Showing 2 changed files with 37 additions and 35 deletions.
diff --git a/stanza/models/lemma_classifier/train_model.py b/stanza/models/lemma_classifier/train_model.py
@@ -8,8 +8,7 @@
 import os 
 import logging
 import argparse
-from os import path
-from os import remove
+import os
 from typing import List, Tuple, Any, Mapping
 
 from stanza.models.common.foundation_cache import load_pretrain
@@ -101,39 +100,38 @@ def configure_weighted_loss(self, label_decoder: Mapping, counts: Mapping):
         logging.info(f"Using weights {weights} for weighted loss.")
         self.criterion = nn.BCEWithLogitsLoss(weight=weights)
 
-    def train(self, num_epochs: int, save_name: str, args: Mapping, eval_file: str, **kwargs) -> None:
+    def train(self, num_epochs: int, save_name: str, args: Mapping, eval_file: str, train_file: str) -> None:
         """
         Trains a model on batches of texts, position indices of the target token, and labels (lemma annotation) for the target token.
 
         Args:
             num_epochs (int): Number of training epochs
             save_name (str): Path to file where trained model should be saved. 
             eval_file (str): Path to the dev set file for evaluating model checkpoints each epoch.
-
-        Kwargs:
-            train_path (str): Path to data file, containing tokenized text sentences, token index and true label for token lemma on each line.      

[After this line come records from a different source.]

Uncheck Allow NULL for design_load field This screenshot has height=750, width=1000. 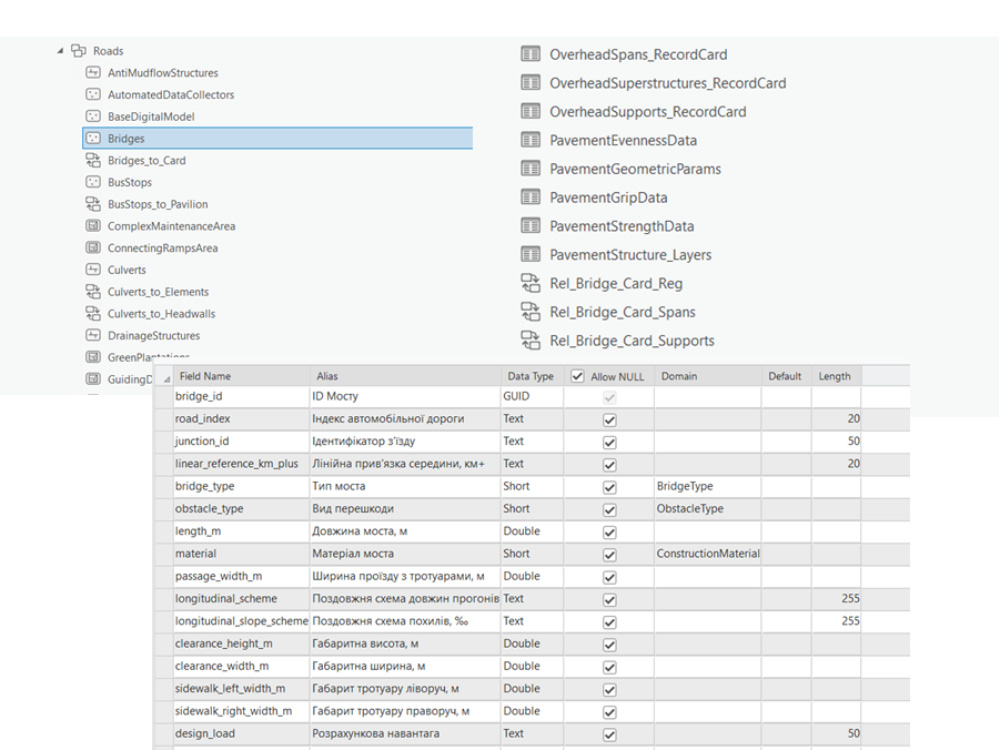[x=610, y=735]
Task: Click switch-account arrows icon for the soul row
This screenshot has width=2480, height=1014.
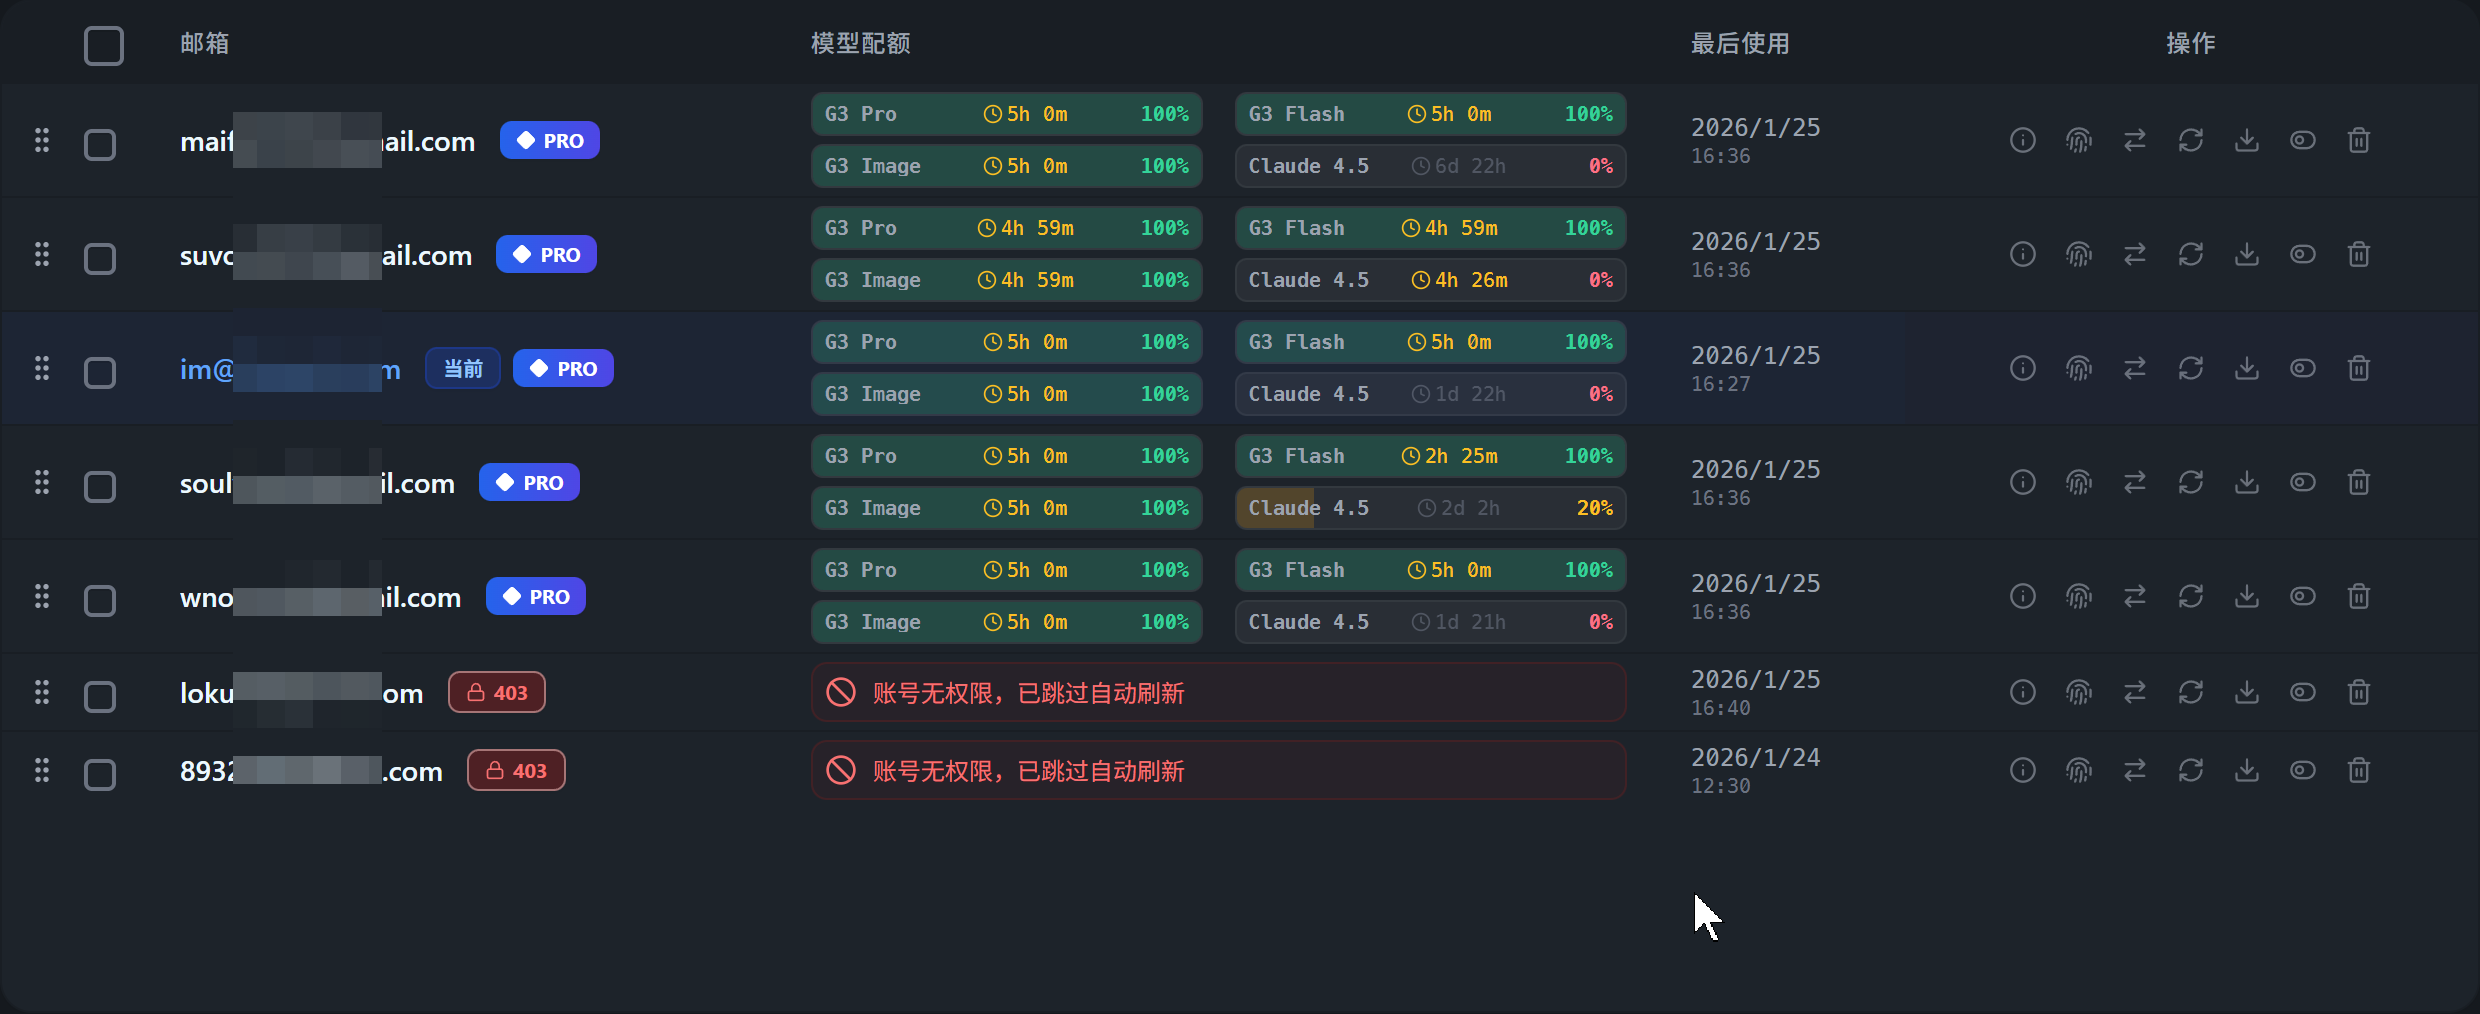Action: [2135, 483]
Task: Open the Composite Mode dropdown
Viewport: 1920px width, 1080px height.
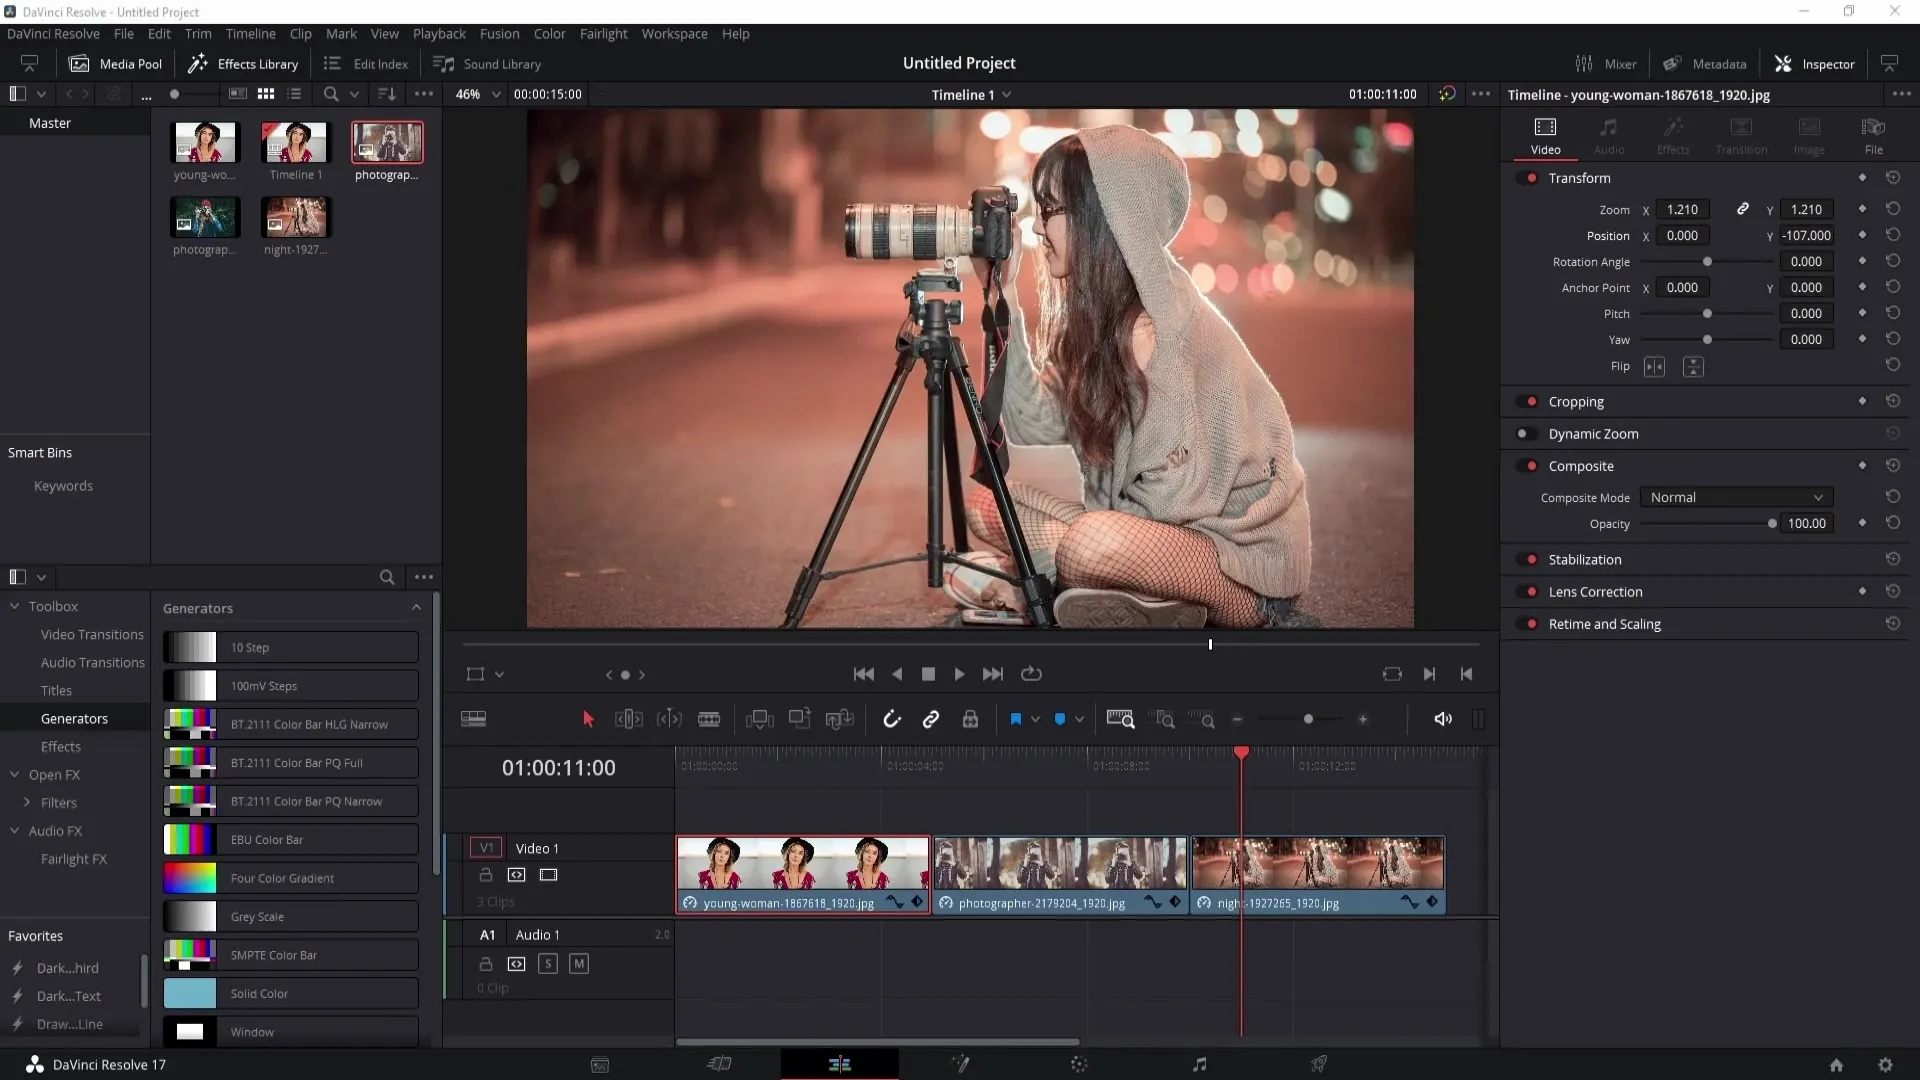Action: pos(1735,497)
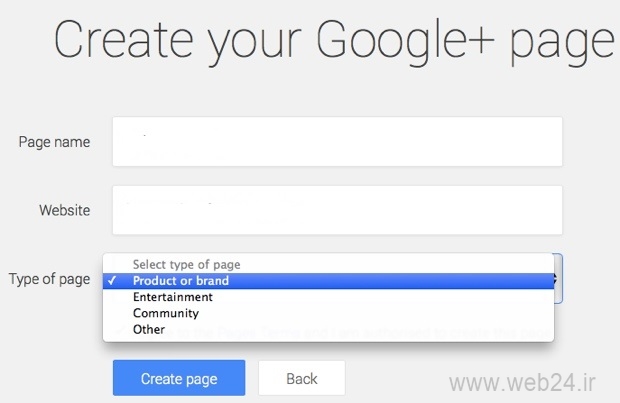The image size is (620, 403).
Task: Click the Select type of page placeholder
Action: tap(328, 264)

+            train_file (str): Path to data file, containing tokenized text sentences, token index and true label for token lemma on each line.
         """
         # Put model on GPU (if possible)
         device = default_device()
 
-        train_path = kwargs.get("train_path")
-        upos_to_id = {}
-        if train_path:  # use file to train model
-            text_batches, position_batches, upos_batches, label_batches, counts, label_decoder, upos_to_id = utils.load_dataset(train_path, get_counts=self.weighted_loss, batch_size=args.get("batch_size", DEFAULT_BATCH_SIZE))
-            self.output_dim = len(label_decoder)
-            logging.info(f"Loaded dataset successfully from {train_path}")
-            logging.info(f"Using label decoder: {label_decoder}  Output dimension: {self.output_dim}")
+        if not train_file:
+            raise ValueError("Cannot train model - no train_file supplied!")
+
+        text_batches, position_batches, upos_batches, label_batches, counts, label_decoder, upos_to_id = utils.load_dataset(train_file, get_counts=self.weighted_loss, batch_size=args.get("batch_size", DEFAULT_BATCH_SIZE))
+        self.output_dim = len(label_decoder)
+        logging.info(f"Loaded dataset successfully from {train_file}")
+        logging.info(f"Using label decoder: {label_decoder}  Output dimension: {self.output_dim}")
+
+        assert len(text_batches) == len(position_batches) == len(label_batches), f"Input batch sizes did not match ({len(text_batches)}, {len(position_batches)}, {len(label_batches)})."
 
         self.model = LemmaClassifierLSTM(self.vocab_size, self.embedding_dim, self.hidden_dim, self.output_dim, self.vocab_map, self.embeddings, label_decoder,
                                          charlm=self.use_charlm, charlm_forward_file=self.forward_charlm_file, charlm_backward_file=self.backward_charlm_file,
                                          upos_emb_dim=self.upos_emb_dim, num_heads=self.num_heads, upos_to_id=upos_to_id)
         self.optimizer = optim.Adam(self.model.parameters(), lr=self.lr)
 
         self.model.to(device)
-        logging.info(f"Device chosen: {device}. {next(self.model.parameters()).device}")
+        logging.info(f"Training model on device: {device}. {next(self.model.parameters()).device}")
 
-        assert len(text_batches) == len(position_batches) == len(label_batches), f"Input batch sizes did not match ({len(text_batches)}, {len(position_batches)}, {len(label_batches)})."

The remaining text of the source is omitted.